- _Records_
■ ■ ■ ■ ■
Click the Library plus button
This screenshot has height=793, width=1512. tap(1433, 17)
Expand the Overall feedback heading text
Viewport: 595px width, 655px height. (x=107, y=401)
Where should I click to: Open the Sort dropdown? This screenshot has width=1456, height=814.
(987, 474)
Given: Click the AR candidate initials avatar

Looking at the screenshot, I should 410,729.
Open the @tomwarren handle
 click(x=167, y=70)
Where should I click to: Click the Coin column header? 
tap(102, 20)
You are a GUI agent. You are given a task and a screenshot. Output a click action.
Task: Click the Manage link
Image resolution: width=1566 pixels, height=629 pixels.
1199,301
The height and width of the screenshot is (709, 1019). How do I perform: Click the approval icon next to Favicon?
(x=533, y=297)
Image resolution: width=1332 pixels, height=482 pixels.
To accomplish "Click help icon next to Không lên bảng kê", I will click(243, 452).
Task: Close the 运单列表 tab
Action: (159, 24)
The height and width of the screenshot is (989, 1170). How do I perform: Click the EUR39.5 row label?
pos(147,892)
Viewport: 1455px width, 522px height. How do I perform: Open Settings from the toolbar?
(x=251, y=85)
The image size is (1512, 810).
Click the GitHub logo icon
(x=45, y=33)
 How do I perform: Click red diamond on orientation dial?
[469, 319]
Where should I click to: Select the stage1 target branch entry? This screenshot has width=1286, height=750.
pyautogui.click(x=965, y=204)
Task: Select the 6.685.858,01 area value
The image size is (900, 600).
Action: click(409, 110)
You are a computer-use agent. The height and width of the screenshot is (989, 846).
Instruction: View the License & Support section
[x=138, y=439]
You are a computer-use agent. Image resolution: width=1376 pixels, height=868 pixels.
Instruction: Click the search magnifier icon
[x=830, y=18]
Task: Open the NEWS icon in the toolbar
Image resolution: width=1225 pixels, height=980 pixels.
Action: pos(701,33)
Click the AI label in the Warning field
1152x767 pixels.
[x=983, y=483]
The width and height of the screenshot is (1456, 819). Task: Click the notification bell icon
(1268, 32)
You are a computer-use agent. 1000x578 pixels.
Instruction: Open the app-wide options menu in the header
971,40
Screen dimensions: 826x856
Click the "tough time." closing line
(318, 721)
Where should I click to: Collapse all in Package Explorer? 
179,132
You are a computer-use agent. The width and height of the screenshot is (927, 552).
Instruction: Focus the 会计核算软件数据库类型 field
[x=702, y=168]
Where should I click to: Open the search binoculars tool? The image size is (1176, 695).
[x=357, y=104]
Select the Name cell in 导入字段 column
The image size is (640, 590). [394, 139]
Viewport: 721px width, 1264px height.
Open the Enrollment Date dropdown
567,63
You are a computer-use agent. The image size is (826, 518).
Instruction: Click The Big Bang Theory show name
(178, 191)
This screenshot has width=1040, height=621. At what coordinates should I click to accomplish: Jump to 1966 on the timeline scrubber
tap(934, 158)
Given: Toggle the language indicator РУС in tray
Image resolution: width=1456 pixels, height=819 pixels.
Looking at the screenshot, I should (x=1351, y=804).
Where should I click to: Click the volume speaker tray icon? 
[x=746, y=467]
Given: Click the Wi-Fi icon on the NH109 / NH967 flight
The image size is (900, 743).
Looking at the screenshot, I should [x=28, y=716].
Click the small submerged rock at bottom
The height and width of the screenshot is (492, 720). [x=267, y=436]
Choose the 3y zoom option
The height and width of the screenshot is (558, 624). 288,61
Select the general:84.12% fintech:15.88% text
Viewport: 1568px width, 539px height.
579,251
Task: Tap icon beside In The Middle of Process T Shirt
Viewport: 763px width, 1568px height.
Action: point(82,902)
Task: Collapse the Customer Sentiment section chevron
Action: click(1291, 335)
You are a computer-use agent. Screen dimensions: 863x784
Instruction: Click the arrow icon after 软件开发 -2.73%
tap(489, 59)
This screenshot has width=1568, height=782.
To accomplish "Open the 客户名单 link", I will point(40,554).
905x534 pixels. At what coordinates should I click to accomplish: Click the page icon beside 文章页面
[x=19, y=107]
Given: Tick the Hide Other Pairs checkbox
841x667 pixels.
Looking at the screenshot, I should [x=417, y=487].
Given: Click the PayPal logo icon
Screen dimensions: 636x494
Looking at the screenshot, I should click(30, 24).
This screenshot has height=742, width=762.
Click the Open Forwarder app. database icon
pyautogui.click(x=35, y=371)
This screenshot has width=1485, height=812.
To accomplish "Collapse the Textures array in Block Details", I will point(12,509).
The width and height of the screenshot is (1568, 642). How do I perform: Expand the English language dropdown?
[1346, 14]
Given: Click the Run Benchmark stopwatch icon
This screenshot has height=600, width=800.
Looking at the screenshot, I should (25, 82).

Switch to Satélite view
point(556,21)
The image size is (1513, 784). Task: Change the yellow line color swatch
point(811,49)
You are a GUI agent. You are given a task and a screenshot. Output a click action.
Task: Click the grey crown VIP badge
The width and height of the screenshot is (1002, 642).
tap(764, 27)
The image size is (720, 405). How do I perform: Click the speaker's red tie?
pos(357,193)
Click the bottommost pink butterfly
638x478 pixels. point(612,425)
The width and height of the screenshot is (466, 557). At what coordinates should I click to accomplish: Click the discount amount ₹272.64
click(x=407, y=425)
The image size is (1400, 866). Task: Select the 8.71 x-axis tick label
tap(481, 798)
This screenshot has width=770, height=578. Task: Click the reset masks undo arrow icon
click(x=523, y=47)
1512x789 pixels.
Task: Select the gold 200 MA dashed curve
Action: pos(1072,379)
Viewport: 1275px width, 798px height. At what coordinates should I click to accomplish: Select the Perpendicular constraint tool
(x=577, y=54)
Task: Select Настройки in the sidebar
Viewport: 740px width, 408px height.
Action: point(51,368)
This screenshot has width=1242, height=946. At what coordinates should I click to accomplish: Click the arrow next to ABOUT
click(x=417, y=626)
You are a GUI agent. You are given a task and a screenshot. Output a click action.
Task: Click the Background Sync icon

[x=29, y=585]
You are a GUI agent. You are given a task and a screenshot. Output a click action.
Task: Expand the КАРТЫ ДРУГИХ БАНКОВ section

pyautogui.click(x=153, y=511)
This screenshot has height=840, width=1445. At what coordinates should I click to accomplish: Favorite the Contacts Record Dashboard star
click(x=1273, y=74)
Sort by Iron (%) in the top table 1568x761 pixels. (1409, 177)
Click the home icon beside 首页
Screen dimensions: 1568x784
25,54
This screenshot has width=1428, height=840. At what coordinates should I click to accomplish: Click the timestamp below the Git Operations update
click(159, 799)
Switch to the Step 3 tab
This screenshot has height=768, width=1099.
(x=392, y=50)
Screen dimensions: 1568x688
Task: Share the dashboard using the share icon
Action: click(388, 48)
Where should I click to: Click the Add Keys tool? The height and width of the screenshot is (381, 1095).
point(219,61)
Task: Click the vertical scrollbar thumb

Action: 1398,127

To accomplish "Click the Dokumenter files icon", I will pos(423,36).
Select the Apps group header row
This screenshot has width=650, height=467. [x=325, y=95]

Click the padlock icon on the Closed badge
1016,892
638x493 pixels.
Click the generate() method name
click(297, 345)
■ ■ ■ ■ ■
- _Problem to work on_
Please count the lines of the records above that contain the string "tray", matching case exactly, and give only that number.

- _Exercise response_
2